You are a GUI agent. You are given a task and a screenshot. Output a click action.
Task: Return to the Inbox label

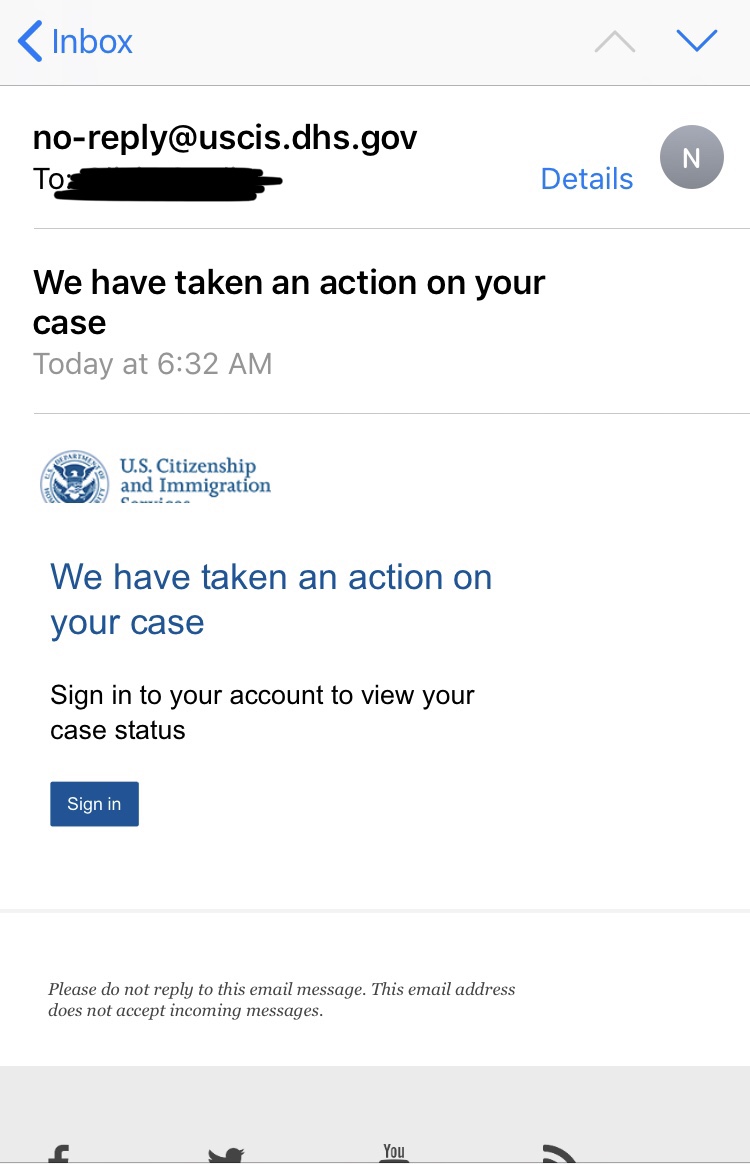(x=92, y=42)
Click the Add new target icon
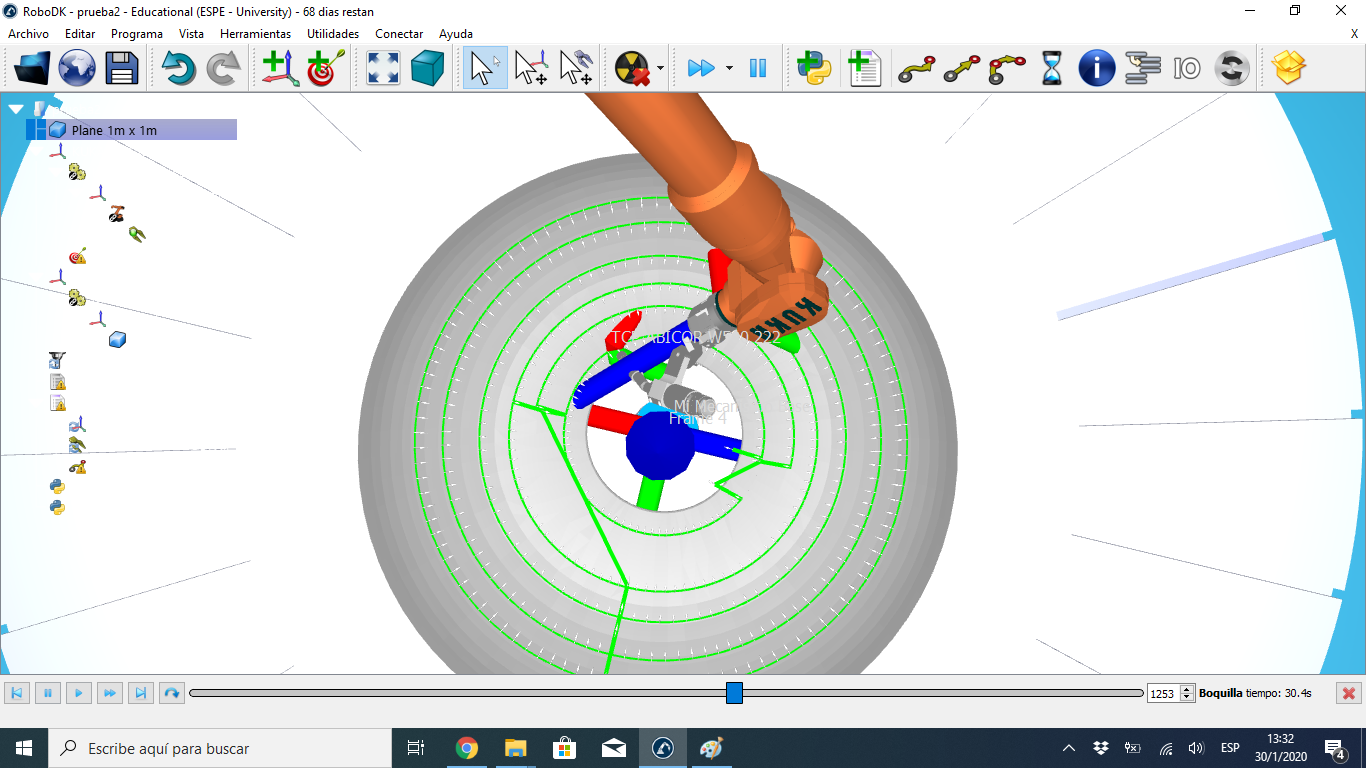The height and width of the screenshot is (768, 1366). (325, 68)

+---+

▶ **Description of the task**:
Reproduce every line of the listing above word for word, omitting the pictures.

▶ **Result of this exercise**:
You are a GUI agent. You are given a task and a screenshot. Output a click action.
Task: Return to the Inbox label

(x=92, y=42)
Click the Add new target icon
The height and width of the screenshot is (768, 1366). (325, 68)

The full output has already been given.